_REQUIREMENT_
Transcribe all of the listing exactly.

_ENTRIES PROVIDED_
---------------

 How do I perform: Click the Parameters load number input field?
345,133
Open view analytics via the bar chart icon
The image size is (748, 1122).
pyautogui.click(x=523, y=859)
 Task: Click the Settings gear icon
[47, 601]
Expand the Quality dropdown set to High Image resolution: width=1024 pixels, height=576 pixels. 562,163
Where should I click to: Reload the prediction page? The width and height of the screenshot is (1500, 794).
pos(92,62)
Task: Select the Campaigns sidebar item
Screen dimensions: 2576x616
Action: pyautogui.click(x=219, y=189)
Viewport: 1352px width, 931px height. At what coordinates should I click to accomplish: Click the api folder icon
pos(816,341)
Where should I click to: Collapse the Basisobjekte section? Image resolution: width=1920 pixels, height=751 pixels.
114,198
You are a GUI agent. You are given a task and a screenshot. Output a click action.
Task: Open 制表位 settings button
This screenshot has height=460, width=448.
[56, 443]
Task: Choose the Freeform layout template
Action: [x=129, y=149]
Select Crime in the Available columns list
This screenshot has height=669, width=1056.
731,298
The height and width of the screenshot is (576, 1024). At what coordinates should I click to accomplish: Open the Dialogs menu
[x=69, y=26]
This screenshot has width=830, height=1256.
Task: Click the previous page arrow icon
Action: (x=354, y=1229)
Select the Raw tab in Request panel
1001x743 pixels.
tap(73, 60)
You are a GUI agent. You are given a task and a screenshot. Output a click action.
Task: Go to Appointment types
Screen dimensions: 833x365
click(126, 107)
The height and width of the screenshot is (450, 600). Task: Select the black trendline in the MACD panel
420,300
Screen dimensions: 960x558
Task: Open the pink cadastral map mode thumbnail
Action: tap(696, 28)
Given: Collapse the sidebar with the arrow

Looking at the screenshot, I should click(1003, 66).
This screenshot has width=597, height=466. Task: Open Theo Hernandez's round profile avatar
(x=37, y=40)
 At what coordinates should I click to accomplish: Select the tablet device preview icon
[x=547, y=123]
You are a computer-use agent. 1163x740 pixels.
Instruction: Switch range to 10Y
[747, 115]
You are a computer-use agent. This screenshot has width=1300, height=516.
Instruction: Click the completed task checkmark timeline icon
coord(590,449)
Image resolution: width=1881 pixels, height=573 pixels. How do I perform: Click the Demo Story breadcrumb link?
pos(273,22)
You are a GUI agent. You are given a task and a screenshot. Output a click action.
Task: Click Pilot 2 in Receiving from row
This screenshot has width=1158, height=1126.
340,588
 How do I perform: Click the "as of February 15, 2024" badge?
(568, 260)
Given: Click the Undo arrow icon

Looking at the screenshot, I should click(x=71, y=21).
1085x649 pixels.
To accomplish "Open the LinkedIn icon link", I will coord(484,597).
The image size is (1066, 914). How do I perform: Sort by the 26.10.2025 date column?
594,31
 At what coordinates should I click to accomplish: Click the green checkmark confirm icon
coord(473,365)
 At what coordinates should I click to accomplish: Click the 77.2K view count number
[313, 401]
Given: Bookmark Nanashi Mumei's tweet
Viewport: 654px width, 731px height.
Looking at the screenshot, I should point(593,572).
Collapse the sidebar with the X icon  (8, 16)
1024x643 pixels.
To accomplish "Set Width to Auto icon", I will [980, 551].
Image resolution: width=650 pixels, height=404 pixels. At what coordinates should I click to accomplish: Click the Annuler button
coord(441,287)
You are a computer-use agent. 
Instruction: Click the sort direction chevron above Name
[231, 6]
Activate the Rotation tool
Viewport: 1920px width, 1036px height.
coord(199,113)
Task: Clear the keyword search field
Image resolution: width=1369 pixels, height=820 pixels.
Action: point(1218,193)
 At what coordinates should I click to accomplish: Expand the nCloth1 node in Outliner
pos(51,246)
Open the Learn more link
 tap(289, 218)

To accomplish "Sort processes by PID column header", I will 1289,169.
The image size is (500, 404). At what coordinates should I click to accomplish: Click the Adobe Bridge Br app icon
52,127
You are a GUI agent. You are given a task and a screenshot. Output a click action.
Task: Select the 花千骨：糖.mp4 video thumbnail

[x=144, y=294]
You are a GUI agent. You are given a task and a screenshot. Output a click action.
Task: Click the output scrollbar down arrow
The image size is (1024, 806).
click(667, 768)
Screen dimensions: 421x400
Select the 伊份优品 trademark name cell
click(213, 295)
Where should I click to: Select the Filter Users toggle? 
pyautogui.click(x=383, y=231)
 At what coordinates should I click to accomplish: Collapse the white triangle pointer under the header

---------------

_RESPONSE_
 How do I perform: Click the Parameters load number input field?
345,133
Open view analytics via the bar chart icon
The image size is (748, 1122).
pyautogui.click(x=523, y=859)
 Task: Click the Settings gear icon
[47, 601]
Expand the Quality dropdown set to High Image resolution: width=1024 pixels, height=576 pixels. 562,163
Where should I click to: Reload the prediction page? The width and height of the screenshot is (1500, 794).
pos(92,62)
Task: Select the Campaigns sidebar item
Screen dimensions: 2576x616
Action: pyautogui.click(x=219, y=189)
Viewport: 1352px width, 931px height. At what coordinates should I click to accomplish: Click the api folder icon
pos(816,341)
Where should I click to: Collapse the Basisobjekte section? Image resolution: width=1920 pixels, height=751 pixels.
114,198
You are a GUI agent. You are given a task and a screenshot. Output a click action.
Task: Open 制表位 settings button
This screenshot has height=460, width=448.
[56, 443]
Task: Choose the Freeform layout template
Action: [x=129, y=149]
Select Crime in the Available columns list
This screenshot has height=669, width=1056.
731,298
The height and width of the screenshot is (576, 1024). At what coordinates should I click to accomplish: Open the Dialogs menu
[x=69, y=26]
This screenshot has width=830, height=1256.
Task: Click the previous page arrow icon
Action: (x=354, y=1229)
Select the Raw tab in Request panel
1001x743 pixels.
tap(73, 60)
You are a GUI agent. You are given a task and a screenshot. Output a click action.
Task: Go to Appointment types
Screen dimensions: 833x365
click(126, 107)
The height and width of the screenshot is (450, 600). Task: Select the black trendline in the MACD panel
420,300
Screen dimensions: 960x558
Task: Open the pink cadastral map mode thumbnail
Action: tap(696, 28)
Given: Collapse the sidebar with the arrow

Looking at the screenshot, I should click(1003, 66).
This screenshot has width=597, height=466. Task: Open Theo Hernandez's round profile avatar
(x=37, y=40)
 At what coordinates should I click to accomplish: Select the tablet device preview icon
[x=547, y=123]
You are a computer-use agent. 1163x740 pixels.
Instruction: Switch range to 10Y
[747, 115]
You are a computer-use agent. This screenshot has width=1300, height=516.
Instruction: Click the completed task checkmark timeline icon
coord(590,449)
Image resolution: width=1881 pixels, height=573 pixels. How do I perform: Click the Demo Story breadcrumb link?
pos(273,22)
You are a GUI agent. You are given a task and a screenshot. Output a click action.
Task: Click Pilot 2 in Receiving from row
This screenshot has width=1158, height=1126.
340,588
 How do I perform: Click the "as of February 15, 2024" badge?
(568, 260)
Given: Click the Undo arrow icon

Looking at the screenshot, I should click(x=71, y=21).
1085x649 pixels.
To accomplish "Open the LinkedIn icon link", I will coord(484,597).
The image size is (1066, 914). How do I perform: Sort by the 26.10.2025 date column?
594,31
 At what coordinates should I click to accomplish: Click the green checkmark confirm icon
coord(473,365)
 At what coordinates should I click to accomplish: Click the 77.2K view count number
[313, 401]
Given: Bookmark Nanashi Mumei's tweet
Viewport: 654px width, 731px height.
Looking at the screenshot, I should point(593,572).
Collapse the sidebar with the X icon  (8, 16)
1024x643 pixels.
To accomplish "Set Width to Auto icon", I will [980, 551].
Image resolution: width=650 pixels, height=404 pixels. At what coordinates should I click to accomplish: Click the Annuler button
coord(441,287)
You are a computer-use agent. 
Instruction: Click the sort direction chevron above Name
[231, 6]
Activate the Rotation tool
Viewport: 1920px width, 1036px height.
coord(199,113)
Task: Clear the keyword search field
Image resolution: width=1369 pixels, height=820 pixels.
Action: point(1218,193)
 At what coordinates should I click to accomplish: Expand the nCloth1 node in Outliner
pos(51,246)
Open the Learn more link
 tap(289, 218)

To accomplish "Sort processes by PID column header", I will 1289,169.
The image size is (500, 404). At what coordinates should I click to accomplish: Click the Adobe Bridge Br app icon
52,127
You are a GUI agent. You are given a task and a screenshot. Output a click action.
Task: Select the 花千骨：糖.mp4 video thumbnail

[x=144, y=294]
You are a GUI agent. You are given a task and a screenshot. Output a click action.
Task: Click the output scrollbar down arrow
The image size is (1024, 806).
click(667, 768)
Screen dimensions: 421x400
Select the 伊份优品 trademark name cell
click(213, 295)
Where should I click to: Select the Filter Users toggle? 
pyautogui.click(x=383, y=231)
 At what coordinates should I click to accomplish: Collapse the white triangle pointer under the header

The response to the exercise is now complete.